The claim cases and re-review process

The study was conducted in 2017 at the Taipei branch of the NHI Administration, which is the largest branch of the six branches and accounts for approximately one-third of the reimbursement claims nationwide.

The reimbursement claim records of outpatient and inpatient services were retrieved from January to June 2016, which had been reviewed anonymously and reimbursed. These claim records were then randomly and proportionally selected according to the six specialties and the number of participating reviewers (approximately 25–30 cases per reviewer). These claim records were randomly assigned to each of the reviewers via a regular electronic review platform during July and October 2017. All the claims reviewers were not aware of this study, and they considered the claims records to be regular cases under the signed review policy.

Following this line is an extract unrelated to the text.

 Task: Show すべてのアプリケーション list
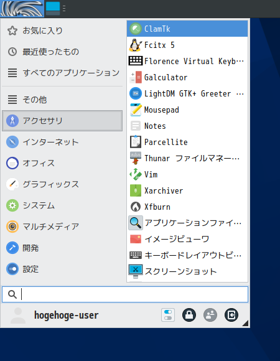tap(62, 73)
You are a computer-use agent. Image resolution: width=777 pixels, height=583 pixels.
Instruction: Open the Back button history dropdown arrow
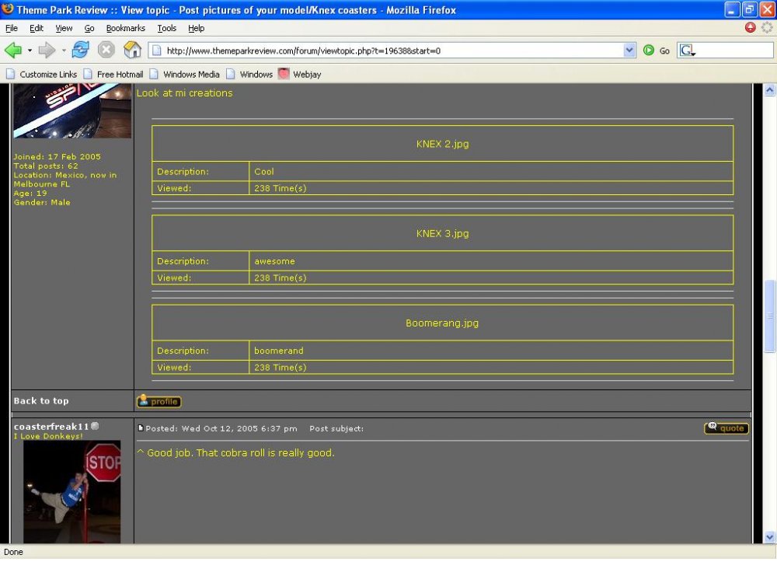[x=30, y=51]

Once the reviewer considered that certain orders tended to be “not medically necessary “, these orders and the amount of money incurred by them would be deducted from the claimed amounts. With second review requirement under signed review policy, the review results could be distinguished into two parts, including the review decisions of first reviewers and the re-review deduction decisions of second reviewers. The study only included the review decisions of first reviewers for subsequent analysis. In this study, the deduction rate was calculated in two different units of analysis, i.e., by cases and by orders.

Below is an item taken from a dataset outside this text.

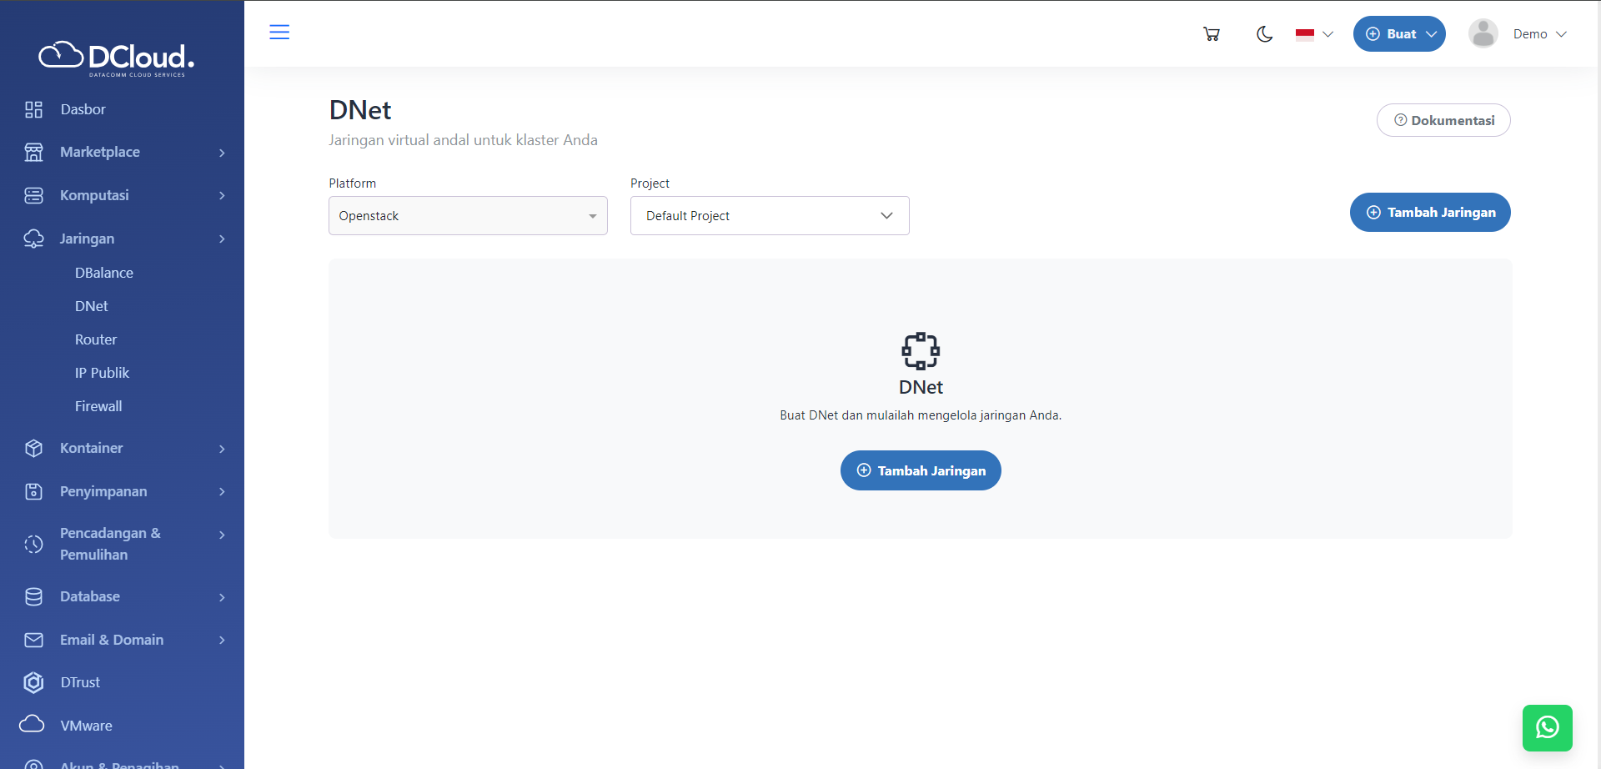Click the DTrust shield icon
Viewport: 1601px width, 769px height.
coord(33,682)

Appropriateness evaluation of reviewer decisions

After the claims reviewers completed the review process for the study cases, these review reports were randomly selected with 15–20 cases for each reviewer for an appropriateness assessment. In the study, the claims reviewers and the appropriateness assessors were two group of physicians. Several appropriateness assessors have participated in the claims review; those cases reviewed by them were deleted from the list for appropriateness assessment. Therefore, all the claims review cases included in this study were conducted by one set of reviewers and underwent appropriateness assessment by another set of senior reviewers. In addition, when a claims reviewer was working in the same hospital with an appropriateness assessor, his/her review cases were also excluded from the list for appropriateness assessment. Therefore, all appropriateness assessors would not perform assessment on their own cases nor the cases from their own hospitals. By the way, the appropriate assessors were unable to know the identities of the claims reviewers of the reports they assessed. Among the 58 claims reviewers, 10 of them and their cases were deleted from the list for appropriateness assessment. The appropriateness assessment consisted of three results categories: “appropriate”, “too lenient” or “too harsh” which were reported by the assessors.

Statistical analysis

Generalized estimation equations (GEEs) were employed to estimate the effects of the signed review policy on the deduction decision and appropriateness assessment while taking the feature of before-and-after study design into account and controlling for potential confounders. This study incorporated potential confounders in the analysis, including sex, age, specialty, year of practice, hospital level, frequent reviewer and cases type (inpatient/outpatient). The reviewers’ ages were not included in the regression models due to collinearity concerns with the reviewers’ number of years of practice.